## Text
= = = = = = =

OTHER MOLECULES FOUND IN THE MUCUS OF THE LARGE INTESTINE
Student project description: Student projects include plasmid construction, eukaryotic cell transfection, cell culture, immunoprecipitation, gel electrophoresis, western blotting, fluorescence microscopy.
General project description: During our proteomics studies we have found a number of interesting molecules that are suggested to have important roles in the function of the mucus layers of the large instestine. One of these will be studied in more detail.


STRUCTURE, FUNCTION AND SIGNALING OF TRANSMEMBRANE MUCINS
Student project description: The student project include plasmid construction, eukaryotic cell transfection, cell culture, immunoprecipitation, gel electrophoresis, western blotting, fluorescence microscopy.
General project description: The human genome has expanded its repertoire of transmembrane mucins compared to lower animals. Today these include the mucins MUC1, MUC3A, MUC3B, MUC4, MUC12, MUC13, MUC16, and MUC17. These molecules have a large extracellular mucin domain often projecting several micrometers from the apical surface of the cell. All of them are cleaved extracellular, but still held together under physiological conditions. Their C-termini are located in the cytoplasm and have been shown to be involved in intracellular signaling for at least MUC1. The project will address the extracellular cleavage, the properties and function of this and potential relation to signaling phenomena elicited by the cytoplasmic tail for one of the above mentioned mucins.


ROLE OF PDZ MEDIATED INTERACTIONS WITH MUCINS AND CFTR
Student project description: The student project includes plasmid construction, eukaryotic cell transfection, cell culture, immunoprecipitation, gel electrophoresis, western blotting, fluorescence microscopy.

= = = = = = =

## Collected data
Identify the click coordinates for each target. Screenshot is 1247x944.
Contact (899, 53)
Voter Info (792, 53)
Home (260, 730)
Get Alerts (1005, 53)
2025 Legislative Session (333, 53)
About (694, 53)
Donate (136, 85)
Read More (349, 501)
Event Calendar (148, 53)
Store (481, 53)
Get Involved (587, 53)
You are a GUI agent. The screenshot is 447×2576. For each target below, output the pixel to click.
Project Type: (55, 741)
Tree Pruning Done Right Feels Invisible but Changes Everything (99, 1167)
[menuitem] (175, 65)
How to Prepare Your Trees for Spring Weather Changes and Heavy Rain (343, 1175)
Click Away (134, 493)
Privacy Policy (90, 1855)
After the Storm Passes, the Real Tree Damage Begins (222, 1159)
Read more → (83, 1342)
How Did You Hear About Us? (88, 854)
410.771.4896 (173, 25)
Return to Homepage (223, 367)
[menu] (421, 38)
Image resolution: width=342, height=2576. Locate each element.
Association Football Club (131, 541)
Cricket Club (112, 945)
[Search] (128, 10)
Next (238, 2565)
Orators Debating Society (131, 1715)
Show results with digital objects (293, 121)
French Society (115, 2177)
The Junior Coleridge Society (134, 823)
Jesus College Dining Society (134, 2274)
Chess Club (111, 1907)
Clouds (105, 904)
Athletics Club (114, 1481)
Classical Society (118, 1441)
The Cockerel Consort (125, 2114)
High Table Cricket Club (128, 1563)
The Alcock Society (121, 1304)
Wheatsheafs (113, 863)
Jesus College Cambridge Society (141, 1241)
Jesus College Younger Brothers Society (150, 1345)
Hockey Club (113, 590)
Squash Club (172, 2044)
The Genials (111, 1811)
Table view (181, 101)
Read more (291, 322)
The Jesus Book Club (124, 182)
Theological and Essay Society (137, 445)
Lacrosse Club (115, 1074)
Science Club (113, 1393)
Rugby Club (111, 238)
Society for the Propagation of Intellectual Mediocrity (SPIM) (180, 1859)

= = = = = = =

## Set of tasks
#1 Answer these questions using the project descriptions.
(a) Which transmembrane mucins does the human genome include today?
(b) Where are the C-termini of the transmembrane mucins located?
(c) How many of the interesting molecules from the proteomics studies will be studied in more detail?
#2 Write out the project descriptions word for word, from "General project description: The" up to and including "above mentioned mucins.".

## Replies
#1
(a) MUC1, MUC3A, MUC3B, MUC4, MUC12, MUC13, MUC16, and MUC17.
(b) In the cytoplasm.
(c) One.

#2
General project description: The human genome has expanded its repertoire of transmembrane mucins compared to lower animals. Today these include the mucins MUC1, MUC3A, MUC3B, MUC4, MUC12, MUC13, MUC16, and MUC17. These molecules have a large extracellular mucin domain often projecting several micrometers from the apical surface of the cell. All of them are cleaved extracellular, but still held together under physiological conditions. Their C-termini are located in the cytoplasm and have been shown to be involved in intracellular signaling for at least MUC1. The project will address the extracellular cleavage, the properties and function of this and potential relation to signaling phenomena elicited by the cytoplasmic tail for one of the above mentioned mucins.